• [Aim] Please print every line of the records below from the line containing "The image size is (1680, 1044). What" down to the line containing "The image size is (1920, 990). What", both included, without changing a character.

[Data pulled from a collection]
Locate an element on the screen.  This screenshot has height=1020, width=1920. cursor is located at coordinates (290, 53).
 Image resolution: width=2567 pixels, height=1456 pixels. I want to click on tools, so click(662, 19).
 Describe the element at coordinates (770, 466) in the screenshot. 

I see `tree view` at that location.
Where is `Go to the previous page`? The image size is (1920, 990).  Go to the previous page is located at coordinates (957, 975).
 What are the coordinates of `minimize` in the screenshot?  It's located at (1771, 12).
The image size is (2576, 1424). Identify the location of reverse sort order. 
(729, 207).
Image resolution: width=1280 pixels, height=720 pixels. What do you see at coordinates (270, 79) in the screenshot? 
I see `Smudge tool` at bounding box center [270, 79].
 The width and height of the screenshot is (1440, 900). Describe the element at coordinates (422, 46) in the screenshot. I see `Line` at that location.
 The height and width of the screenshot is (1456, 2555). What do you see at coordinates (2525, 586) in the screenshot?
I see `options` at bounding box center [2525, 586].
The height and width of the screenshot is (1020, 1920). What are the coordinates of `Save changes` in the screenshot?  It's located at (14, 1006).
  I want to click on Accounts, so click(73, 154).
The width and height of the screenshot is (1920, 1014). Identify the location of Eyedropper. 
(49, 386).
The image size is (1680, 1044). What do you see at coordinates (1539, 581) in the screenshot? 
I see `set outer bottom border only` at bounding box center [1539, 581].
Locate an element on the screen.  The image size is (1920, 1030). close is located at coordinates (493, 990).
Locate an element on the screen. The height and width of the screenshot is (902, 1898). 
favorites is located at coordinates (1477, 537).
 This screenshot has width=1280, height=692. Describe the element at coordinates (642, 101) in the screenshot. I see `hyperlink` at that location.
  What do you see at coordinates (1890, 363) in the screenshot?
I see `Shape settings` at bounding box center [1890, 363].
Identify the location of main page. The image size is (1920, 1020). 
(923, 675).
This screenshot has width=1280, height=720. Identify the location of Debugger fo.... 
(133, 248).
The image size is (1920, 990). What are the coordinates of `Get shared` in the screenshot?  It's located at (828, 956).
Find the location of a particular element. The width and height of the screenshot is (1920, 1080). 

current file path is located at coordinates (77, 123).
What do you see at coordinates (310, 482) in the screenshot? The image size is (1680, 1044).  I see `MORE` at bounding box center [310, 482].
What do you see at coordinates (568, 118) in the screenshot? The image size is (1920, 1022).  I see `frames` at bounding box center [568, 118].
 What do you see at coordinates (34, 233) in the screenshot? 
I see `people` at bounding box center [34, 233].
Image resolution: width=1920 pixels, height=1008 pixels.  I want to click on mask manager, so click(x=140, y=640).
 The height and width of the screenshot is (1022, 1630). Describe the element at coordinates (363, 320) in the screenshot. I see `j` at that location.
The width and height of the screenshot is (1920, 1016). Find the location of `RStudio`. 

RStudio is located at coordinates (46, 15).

• [Answer to the problem]
The image size is (1680, 1044). What do you see at coordinates (1539, 581) in the screenshot? 
I see `set outer bottom border only` at bounding box center [1539, 581].
Locate an element on the screen.  The image size is (1920, 1030). close is located at coordinates (493, 990).
Locate an element on the screen. The height and width of the screenshot is (902, 1898). 
favorites is located at coordinates (1477, 537).
 This screenshot has width=1280, height=692. Describe the element at coordinates (642, 101) in the screenshot. I see `hyperlink` at that location.
  What do you see at coordinates (1890, 363) in the screenshot?
I see `Shape settings` at bounding box center [1890, 363].
Identify the location of main page. The image size is (1920, 1020). 
(923, 675).
This screenshot has width=1280, height=720. Identify the location of Debugger fo.... 
(133, 248).
The image size is (1920, 990). What are the coordinates of `Get shared` in the screenshot?  It's located at (828, 956).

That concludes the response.